This isn't really true: you basically do "ping" combined with 
"traceroute" while saturating a path.  The hop where there is unexpected 
additional latency not present when the you don't saturate the path is 
the culprit.

You can't easily figure out where inside a bottleneck the buffering is, 
unless you have some way to monitor or control the buffering inside it 
(e.g. twist the transmit queue or transmit rings in Linux, as an example).

> 2) I can obviously feed the cable modem much faster on the lan vs what it can send upstream
>
> Doing things like rate-limiting/QoS are merely just papering over the problem.

Papering over the problem isn't all bad, if it allows you to hide 
egregious size buffers in a bottleneck link over which you'd otherwise 
have no control.

It allows me to take my latency/jitter on my home cable service from 
about 400ms down to 10ms (at some cost in bandwidth).  This means I 
actually can have voip or other latency sensitive applications work (so 
long as I ensure that the broadband link is the bottleneck; if you home 
wireless network's effective bandwidth drops below that of your 
broadband, then the bottleneck becomes the 802.11 hop, and you'll see 
queues in your host and home router, rather than in the broadband hop.  
Notice that this means with symmetric 25/25 FIOS service, you get 
bufferbloat in your host and wireless router, as I did (actual data 
transfer rates of 802.11g is only about 20Mbps, not the 54 signalling 
rate marketed).

> I would take a T1 and rate-limit it to 1.2Mb/s for TCP to allow VoIP to work.  Junipers can buffer up to 1 second on these low-speed interfaces, which obviously creates the problems you describe.

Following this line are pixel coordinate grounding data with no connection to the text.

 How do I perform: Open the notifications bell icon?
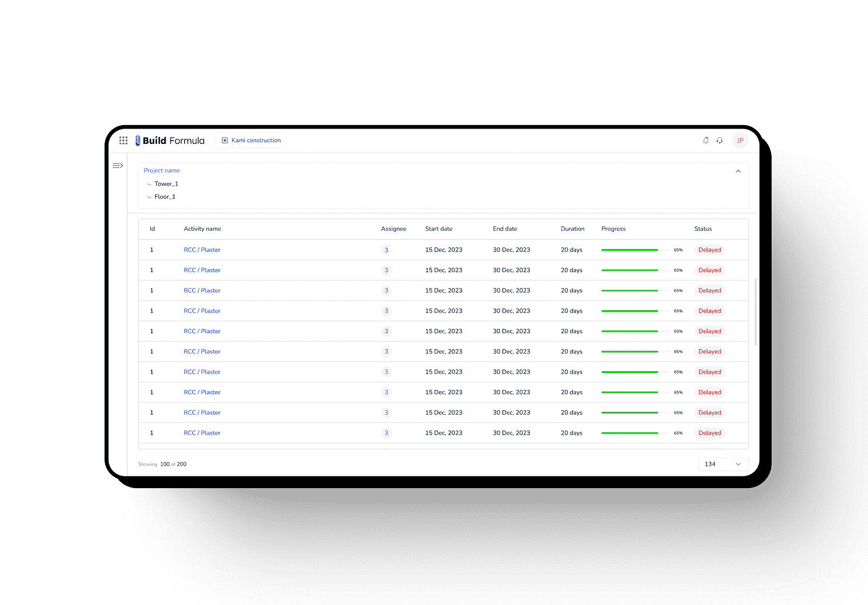[706, 140]
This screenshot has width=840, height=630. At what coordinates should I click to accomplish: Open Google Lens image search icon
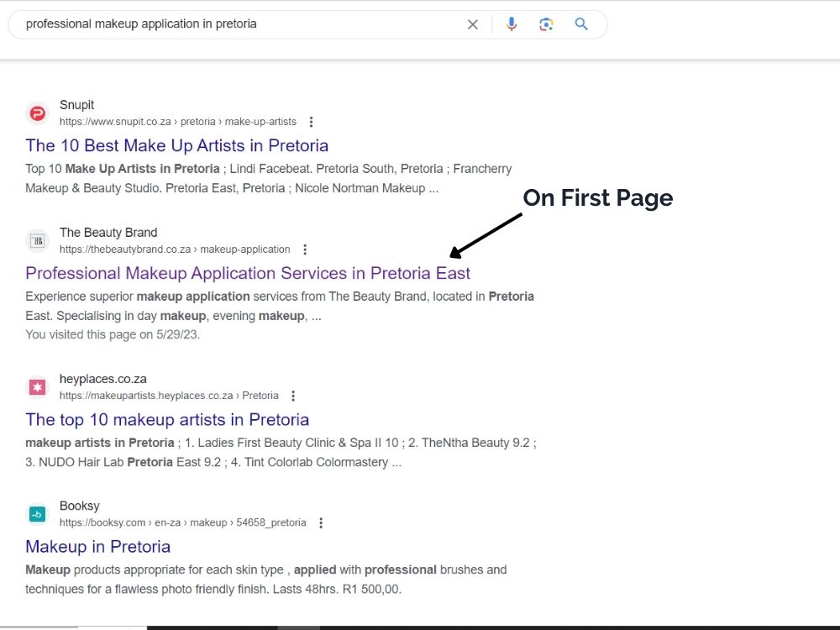click(x=546, y=24)
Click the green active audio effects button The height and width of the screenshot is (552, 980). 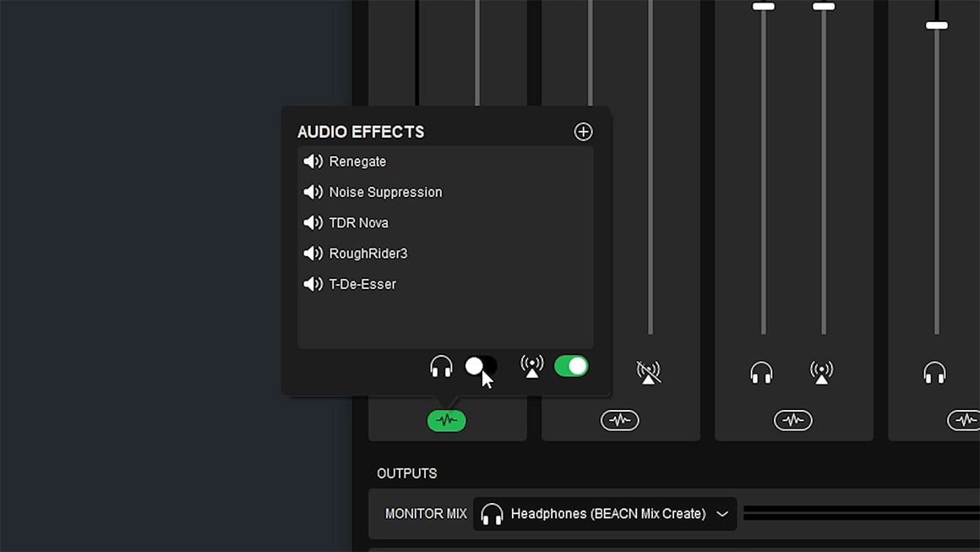pos(446,420)
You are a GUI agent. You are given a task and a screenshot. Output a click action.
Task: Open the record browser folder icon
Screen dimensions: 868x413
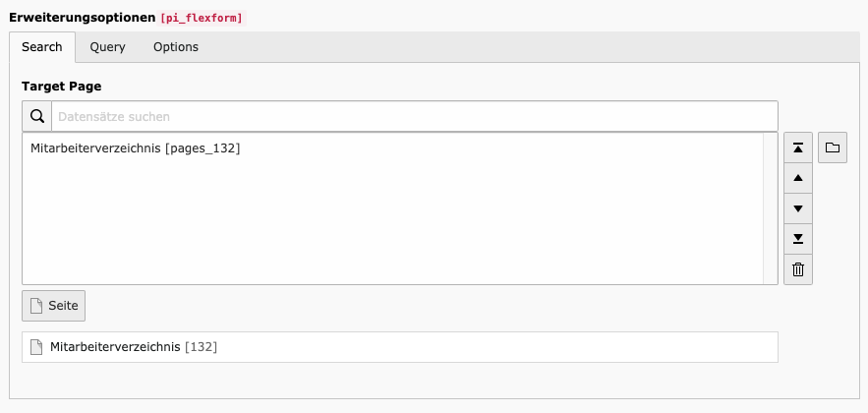(833, 148)
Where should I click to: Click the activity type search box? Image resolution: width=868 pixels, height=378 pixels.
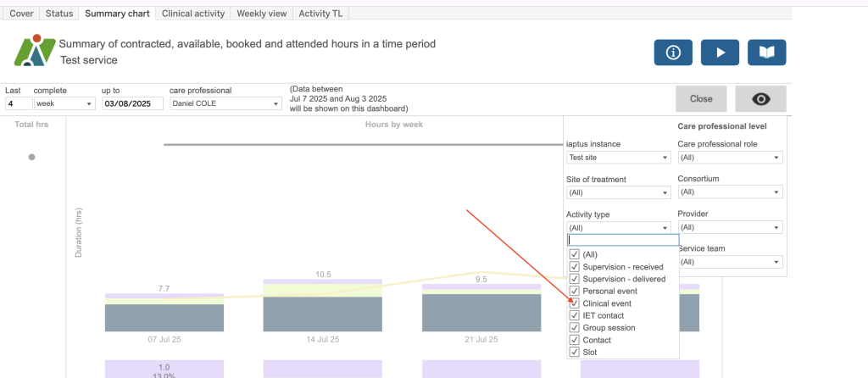623,241
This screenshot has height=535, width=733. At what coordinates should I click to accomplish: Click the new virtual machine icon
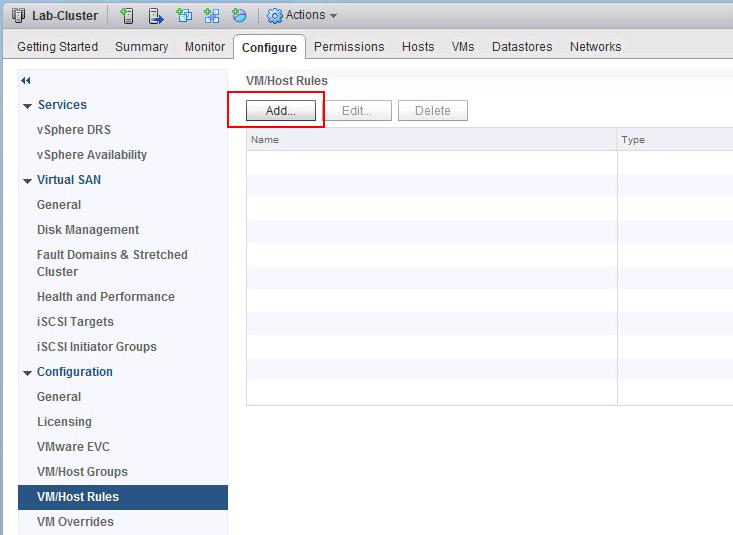pyautogui.click(x=184, y=16)
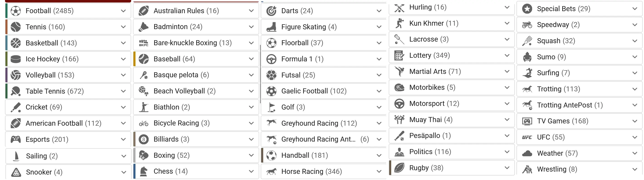Open the Gaelic Football category
This screenshot has width=644, height=180.
(x=324, y=91)
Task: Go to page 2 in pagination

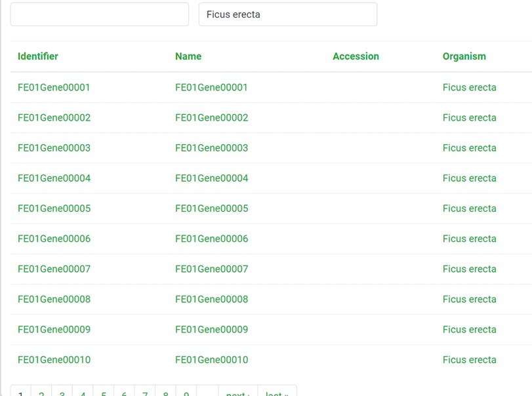Action: click(41, 393)
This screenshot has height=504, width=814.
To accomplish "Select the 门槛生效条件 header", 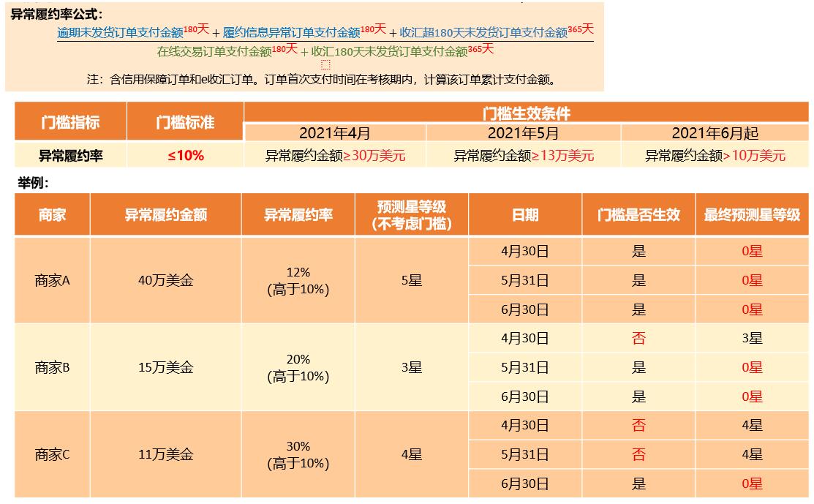I will pyautogui.click(x=526, y=113).
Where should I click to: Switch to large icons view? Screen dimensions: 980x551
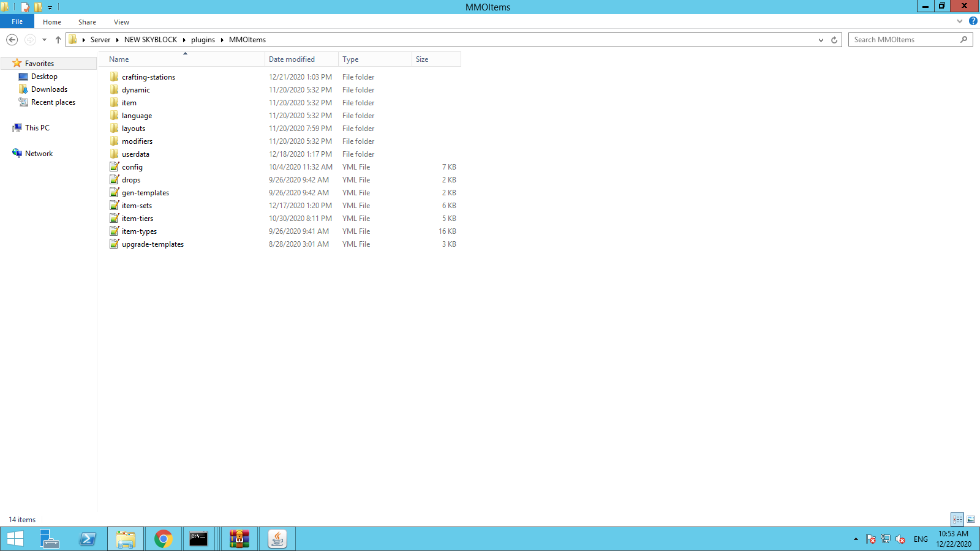[x=971, y=519]
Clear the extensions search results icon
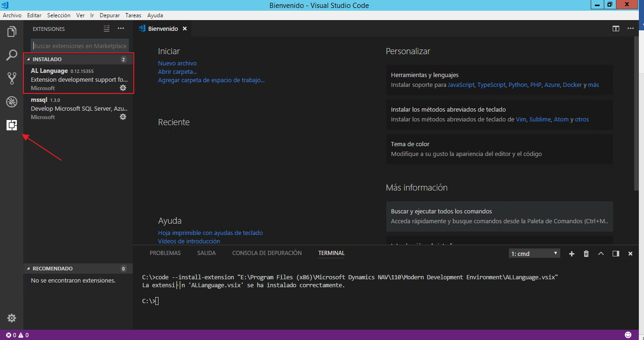This screenshot has height=340, width=644. pyautogui.click(x=107, y=29)
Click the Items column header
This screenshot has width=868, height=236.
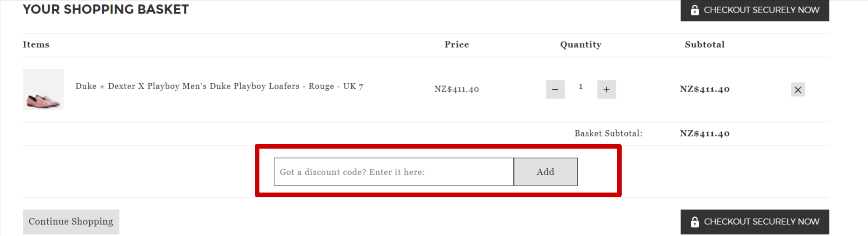(x=36, y=44)
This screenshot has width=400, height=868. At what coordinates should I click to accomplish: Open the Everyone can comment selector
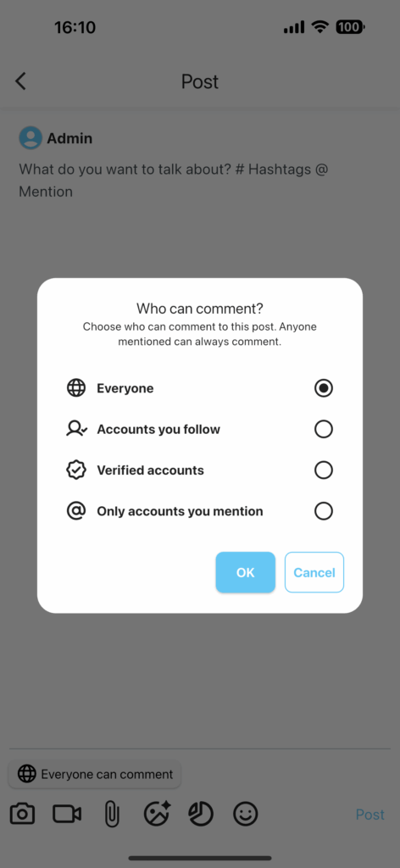(95, 774)
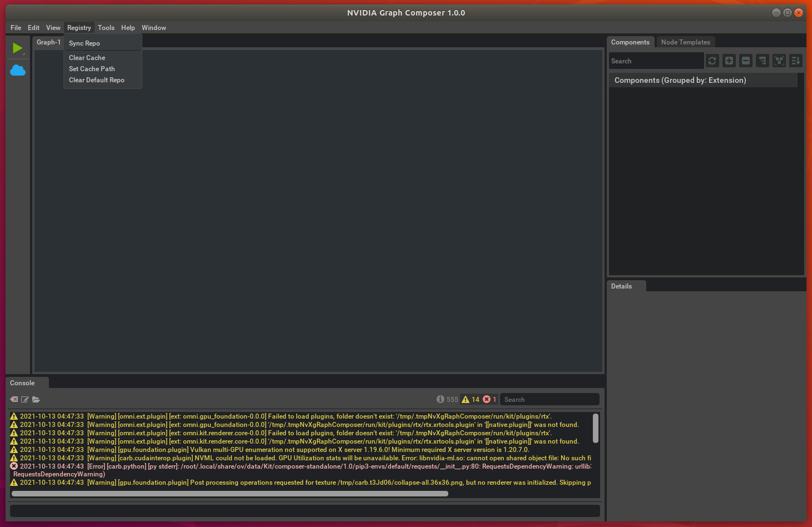Click the Components search field
812x527 pixels.
coord(656,61)
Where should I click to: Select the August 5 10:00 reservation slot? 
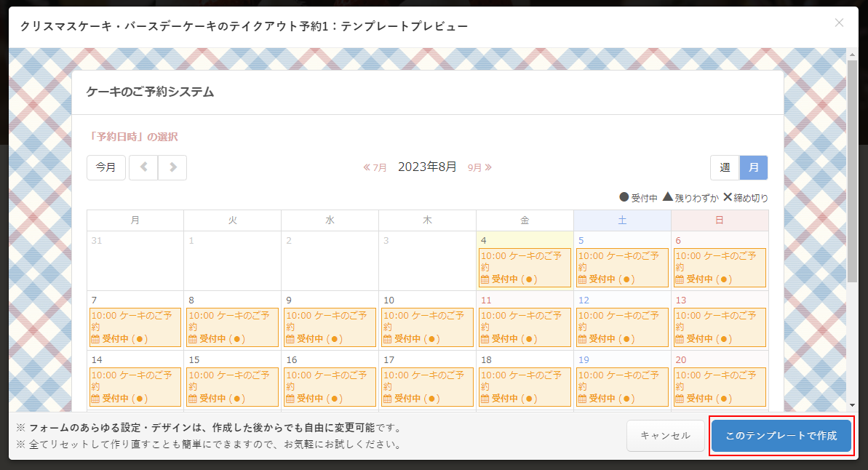(x=622, y=268)
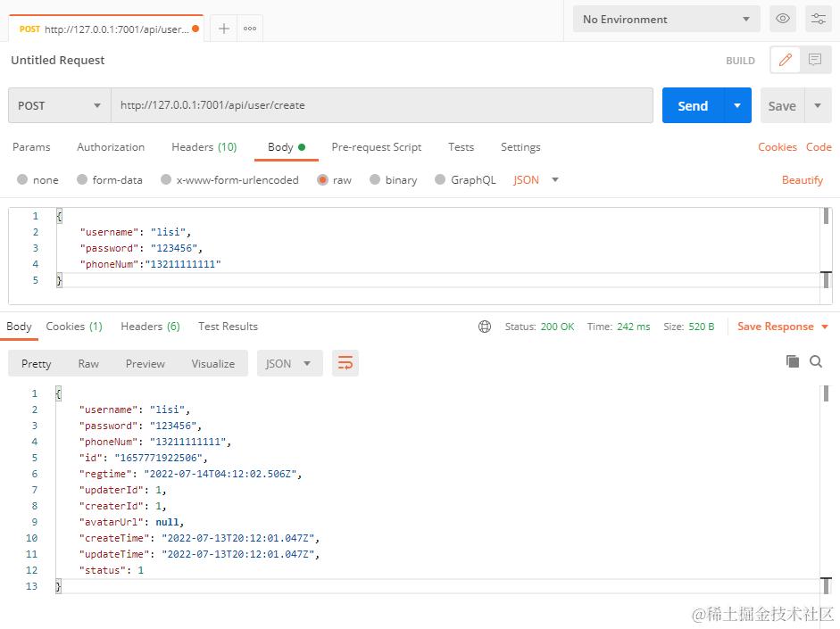This screenshot has width=840, height=629.
Task: Search the response with magnifier icon
Action: pos(816,361)
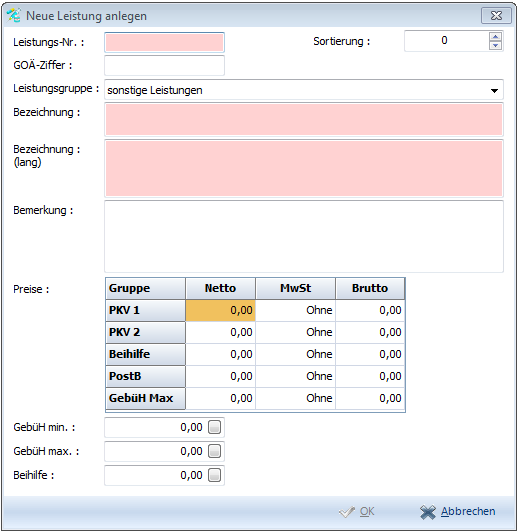Decrease Sortierung value with down arrow

495,45
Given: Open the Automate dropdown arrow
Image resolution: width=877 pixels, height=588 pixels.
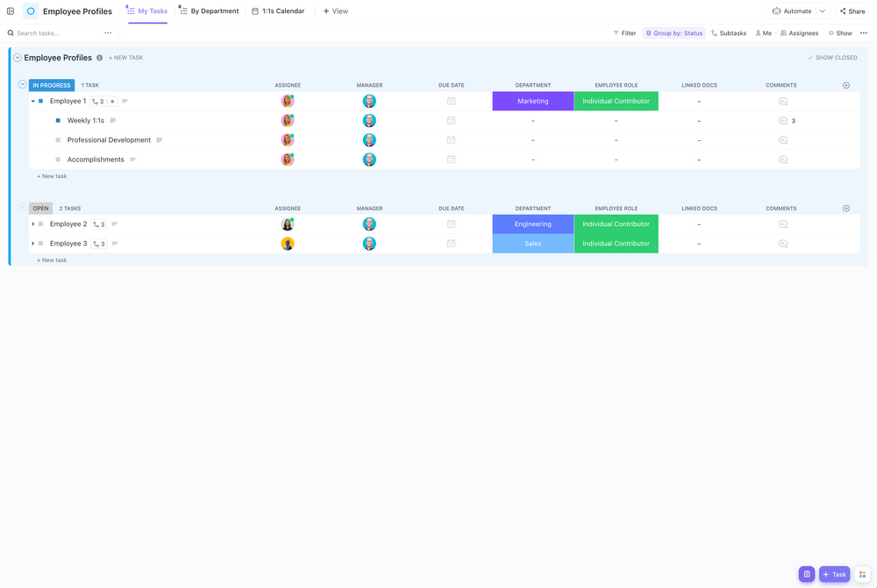Looking at the screenshot, I should pos(822,11).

Bufferbloat is (nearly) everywhere.

You'd better see if you can run RED or some AQM.  The issues with RED 
revolve around the fact that it is a flawed algorithm that requires 
proper tuning to be effective, and it can't handle situations such as 
wireless or broadband with time variable behaviour such as Comcast's 
Powerboost.

It is exactly the fact that RED requires tuning that means that it is 
often not enabled when it should be: but it is often the only tool we've 
got right now.

> There are a lot more problems with the gateway devices, such as the forcible dns proxy that exists.
>
Right now, the home router market is a cesspool of scum and villainy. 
Our best hope is the rebel alliance; I think we'll get OpenWRT 
straightened out long  before the commercial vendors do.